MPhys DVCon derivatives are incorrect with multiple processors

joanibal commented 1 year ago

Description

Related issues have be a reoccurring topic in MPhys. I think for DVCon the issue is still unresolved, but I not in the loop on this type of issue.

Steps to reproduce issue

Run the following script

import numpy as np
import openmdao.api as om
import pyspline
from mphys.multipoint import Multipoint

from pygeo.mphys import OM_DVGEOCOMP
from pygeo.constraints.thicknessConstraint import ThicknessConstraint
from collections import OrderedDict

class Top(Multipoint):
    def setup(self):
        self.add_subsystem("dvs", om.IndepVarComp(), promotes=["*"])
        self.dvs.add_output("scale_section", val=np.ones(2) * 1.0)

        self.add_subsystem("geometry", OM_DVGEOCOMP(file="cube_ffd.xyz", type="ffd"))

    def configure(self):
        # add ref axis
        center_line_cords = np.array(
            [
                [-1.0, 0.0, 0.0],
                [1.0, 0.0, 0.0],
            ]
        )
        c0 = pyspline.Curve(X=center_line_cords, k=2)
        self.geometry.nom_addRefAxis(
             name="centerline", curve=c0, axis=np.array([1.0, 0.0, 0.0]),
        )

        # add design variables
        def scale_sections(val, geo):
            for i in range(geo.scale["centerline"].coef.size):
                geo.scale["centerline"].coef[i] = val[i]

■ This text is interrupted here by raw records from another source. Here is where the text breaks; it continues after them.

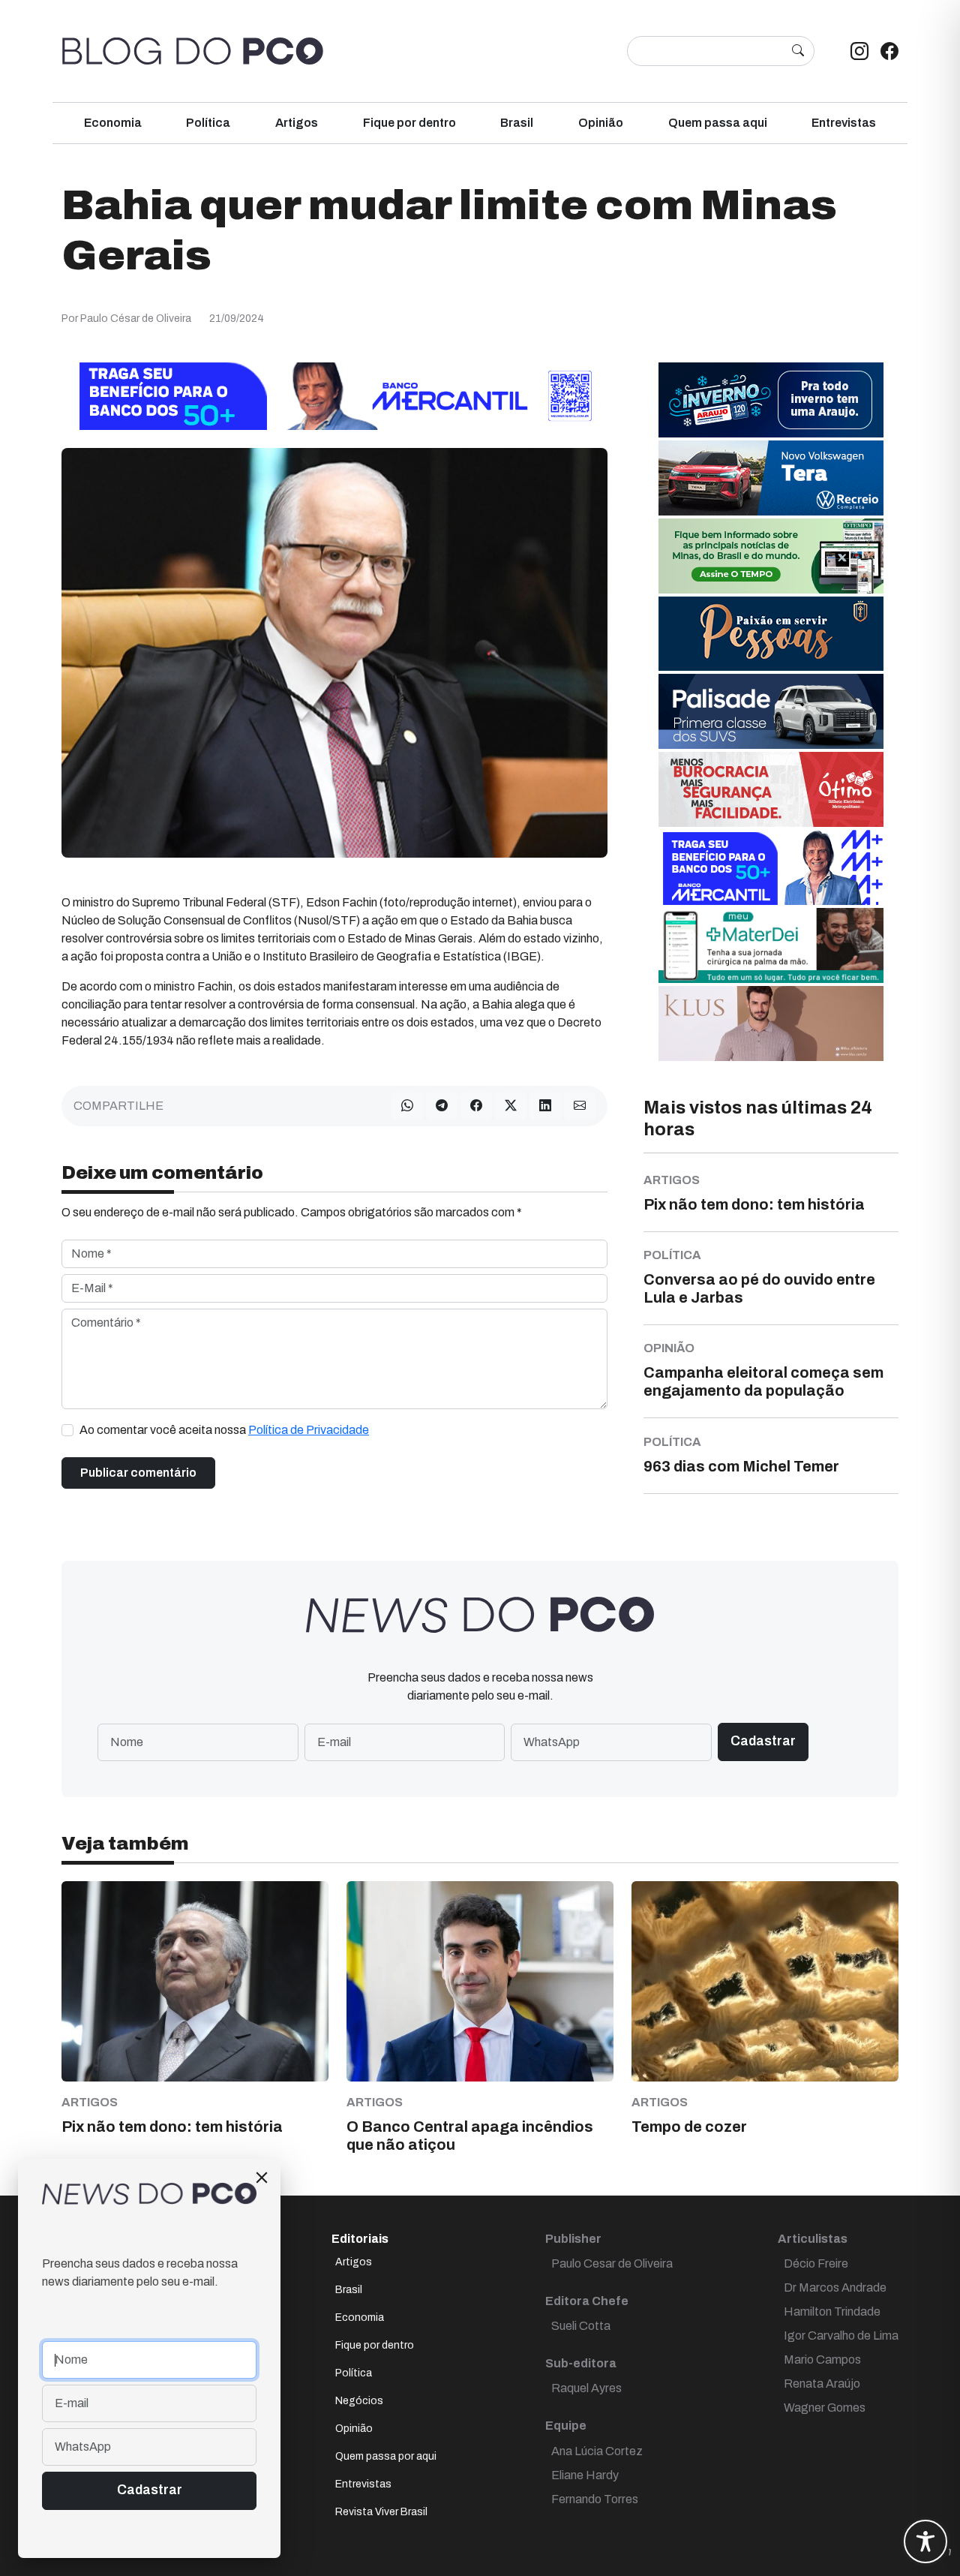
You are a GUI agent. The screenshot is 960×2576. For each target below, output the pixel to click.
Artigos (296, 122)
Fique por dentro (409, 122)
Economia (113, 122)
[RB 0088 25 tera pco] (771, 477)
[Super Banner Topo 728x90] (335, 395)
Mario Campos (822, 2359)
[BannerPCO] (771, 1023)
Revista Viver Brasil (381, 2511)
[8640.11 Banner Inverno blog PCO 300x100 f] (771, 399)
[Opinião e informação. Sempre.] (193, 51)
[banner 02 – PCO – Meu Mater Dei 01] (771, 945)
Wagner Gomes (825, 2407)
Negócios (359, 2400)
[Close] (261, 2177)
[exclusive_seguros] (771, 633)
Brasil (516, 122)
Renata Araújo (822, 2383)
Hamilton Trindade (832, 2311)
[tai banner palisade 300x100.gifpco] (771, 711)
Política (208, 122)
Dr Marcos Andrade (835, 2287)
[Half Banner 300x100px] (771, 867)
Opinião (600, 122)
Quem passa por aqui (385, 2456)
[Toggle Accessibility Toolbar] (925, 2541)
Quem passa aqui (717, 122)
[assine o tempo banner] (771, 555)
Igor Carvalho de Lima (841, 2335)
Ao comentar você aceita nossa (224, 1429)
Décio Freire (816, 2263)
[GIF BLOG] (771, 789)
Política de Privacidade (308, 1429)
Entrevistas (844, 122)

        self.geometry.nom_addGlobalDV(
            "scale_section",
            np.ones(2) * 1.0,
            scale_sections,
        )

        # add contraint
        pts = np.array(
            [
                [0.0, -0.5, 0.0],
                [0.0, 0.5, 0.0],
            ]
        )

        typeName = "thickCon"
        conName = "thickness"
        lower = 0.0
        upper = 2.0
        scaled = True
        scale = 1.0

        self.geometry.DVCon.constraints[typeName] = OrderedDict()
        self.geometry.DVCon.constraints[typeName][conName] = ThicknessConstraint(
            conName, pts, lower, upper, scaled, scale, self.geometry.DVCon.DVGeometries["default"], True, None
        )
        self.geometry.add_output(conName, val=np.ones(pts.shape[0] // 2))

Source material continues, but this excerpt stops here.